(Excerpts from the Chapter 11 “North Arakan and the Refounding of the Old Town 1944-1945” of Robert Mole’s book titled “The Temple Bells are Calling” a personal record of the last years of British rule in Burma, 1944-1948.)
We travelled by road from Palasbari over the Khasi Hills, through the Assam capital of Shillong, and down again into the heat of the plains to Sylhet, where we boarded the train for Chittagong. We arrived the next day and spent the night in an army rest camp.
There was an office of the Civil Affairs supplies branch in Chittagong, which provided a truck to take us on to Bawli Bazaar, the headquarters of the Military Administration in North Arakanand some one hundred miles distant. We arrived in the late afternoon of the 30th April (1944).
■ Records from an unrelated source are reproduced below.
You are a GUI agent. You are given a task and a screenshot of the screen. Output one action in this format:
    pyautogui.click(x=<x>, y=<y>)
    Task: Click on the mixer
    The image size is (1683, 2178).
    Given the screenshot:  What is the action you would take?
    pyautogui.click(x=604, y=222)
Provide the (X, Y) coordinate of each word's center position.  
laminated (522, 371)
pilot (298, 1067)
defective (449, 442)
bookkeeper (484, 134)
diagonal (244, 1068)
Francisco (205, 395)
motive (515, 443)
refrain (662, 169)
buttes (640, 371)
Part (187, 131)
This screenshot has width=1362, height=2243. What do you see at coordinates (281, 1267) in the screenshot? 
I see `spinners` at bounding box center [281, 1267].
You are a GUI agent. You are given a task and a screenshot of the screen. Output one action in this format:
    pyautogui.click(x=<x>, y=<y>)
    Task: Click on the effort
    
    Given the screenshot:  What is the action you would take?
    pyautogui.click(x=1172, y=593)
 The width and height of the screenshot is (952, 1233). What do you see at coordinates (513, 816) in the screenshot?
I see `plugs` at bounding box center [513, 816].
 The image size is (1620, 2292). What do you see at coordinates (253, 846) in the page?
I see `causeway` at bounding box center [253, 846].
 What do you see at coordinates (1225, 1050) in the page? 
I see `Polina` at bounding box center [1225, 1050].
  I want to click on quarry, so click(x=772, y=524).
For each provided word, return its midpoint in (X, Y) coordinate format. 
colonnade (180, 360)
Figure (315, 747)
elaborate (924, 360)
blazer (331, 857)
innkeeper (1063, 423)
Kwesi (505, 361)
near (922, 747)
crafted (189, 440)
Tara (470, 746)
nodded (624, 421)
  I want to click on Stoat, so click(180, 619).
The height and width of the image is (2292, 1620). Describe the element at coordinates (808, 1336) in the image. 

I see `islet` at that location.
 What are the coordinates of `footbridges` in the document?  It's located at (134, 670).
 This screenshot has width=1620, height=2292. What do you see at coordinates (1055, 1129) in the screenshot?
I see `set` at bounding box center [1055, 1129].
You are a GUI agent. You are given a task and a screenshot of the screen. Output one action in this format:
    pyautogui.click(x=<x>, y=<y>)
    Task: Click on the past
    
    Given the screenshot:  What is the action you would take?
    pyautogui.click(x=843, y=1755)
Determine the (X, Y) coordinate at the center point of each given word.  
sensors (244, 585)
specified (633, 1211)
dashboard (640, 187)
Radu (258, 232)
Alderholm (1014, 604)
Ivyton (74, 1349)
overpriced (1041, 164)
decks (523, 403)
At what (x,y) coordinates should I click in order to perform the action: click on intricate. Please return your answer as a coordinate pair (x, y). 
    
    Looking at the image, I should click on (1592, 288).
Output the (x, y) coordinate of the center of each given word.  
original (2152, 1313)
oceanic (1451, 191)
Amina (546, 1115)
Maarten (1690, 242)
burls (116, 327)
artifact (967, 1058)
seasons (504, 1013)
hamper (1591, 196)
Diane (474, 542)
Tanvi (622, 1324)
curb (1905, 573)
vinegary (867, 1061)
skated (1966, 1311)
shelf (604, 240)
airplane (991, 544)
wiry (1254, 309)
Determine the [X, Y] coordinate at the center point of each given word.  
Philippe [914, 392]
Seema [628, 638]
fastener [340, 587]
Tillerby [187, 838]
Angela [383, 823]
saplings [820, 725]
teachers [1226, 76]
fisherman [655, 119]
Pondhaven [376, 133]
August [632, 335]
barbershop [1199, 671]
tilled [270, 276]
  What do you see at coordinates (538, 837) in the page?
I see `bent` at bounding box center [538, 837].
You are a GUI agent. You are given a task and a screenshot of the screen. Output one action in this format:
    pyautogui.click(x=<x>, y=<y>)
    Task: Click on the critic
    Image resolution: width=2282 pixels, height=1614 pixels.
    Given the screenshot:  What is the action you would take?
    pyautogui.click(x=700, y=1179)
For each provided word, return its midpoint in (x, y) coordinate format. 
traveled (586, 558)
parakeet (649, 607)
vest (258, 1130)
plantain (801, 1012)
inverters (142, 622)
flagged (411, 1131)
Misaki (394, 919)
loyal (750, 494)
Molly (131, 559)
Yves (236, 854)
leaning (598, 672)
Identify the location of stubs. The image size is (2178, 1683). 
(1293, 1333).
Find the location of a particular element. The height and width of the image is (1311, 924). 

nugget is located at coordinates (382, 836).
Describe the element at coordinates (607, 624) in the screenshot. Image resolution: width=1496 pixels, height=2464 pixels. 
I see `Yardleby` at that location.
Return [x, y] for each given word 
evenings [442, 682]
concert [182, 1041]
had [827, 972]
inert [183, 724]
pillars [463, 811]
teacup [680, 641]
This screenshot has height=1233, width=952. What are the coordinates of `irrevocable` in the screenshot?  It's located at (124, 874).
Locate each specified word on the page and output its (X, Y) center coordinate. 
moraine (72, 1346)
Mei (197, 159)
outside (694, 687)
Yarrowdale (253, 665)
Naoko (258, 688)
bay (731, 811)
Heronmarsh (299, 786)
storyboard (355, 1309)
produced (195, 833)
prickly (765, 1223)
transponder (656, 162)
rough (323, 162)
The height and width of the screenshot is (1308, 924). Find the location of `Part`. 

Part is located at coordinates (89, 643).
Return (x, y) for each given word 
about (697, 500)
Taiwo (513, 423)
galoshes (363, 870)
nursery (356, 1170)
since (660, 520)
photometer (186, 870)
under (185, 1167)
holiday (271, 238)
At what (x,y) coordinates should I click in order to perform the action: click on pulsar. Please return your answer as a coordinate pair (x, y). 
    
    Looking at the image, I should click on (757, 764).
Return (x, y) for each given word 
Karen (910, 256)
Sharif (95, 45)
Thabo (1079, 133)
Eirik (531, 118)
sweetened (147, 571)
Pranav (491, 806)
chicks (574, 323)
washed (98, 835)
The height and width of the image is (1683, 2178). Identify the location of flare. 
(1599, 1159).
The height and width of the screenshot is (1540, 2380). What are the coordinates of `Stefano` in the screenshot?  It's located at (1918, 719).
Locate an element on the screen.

The area which was at that time under British administration was a small portion of the extreme north of the Akyab District (official British title for the Arakan), consisting of little more than the two narrow and parallel valleys of the Pruma and Kalapanzin Rivers.
The Civil Affairs organization in North Arakan provided both territorial and formation CAOs (Civil Affairs Officers); there were no fewer than four divisions (British Indian Army) operating in the area, each with a CAO attached to it. Bawli Bazaar was a small village on the Pruma, which in peace time had been of absolutely no consequence.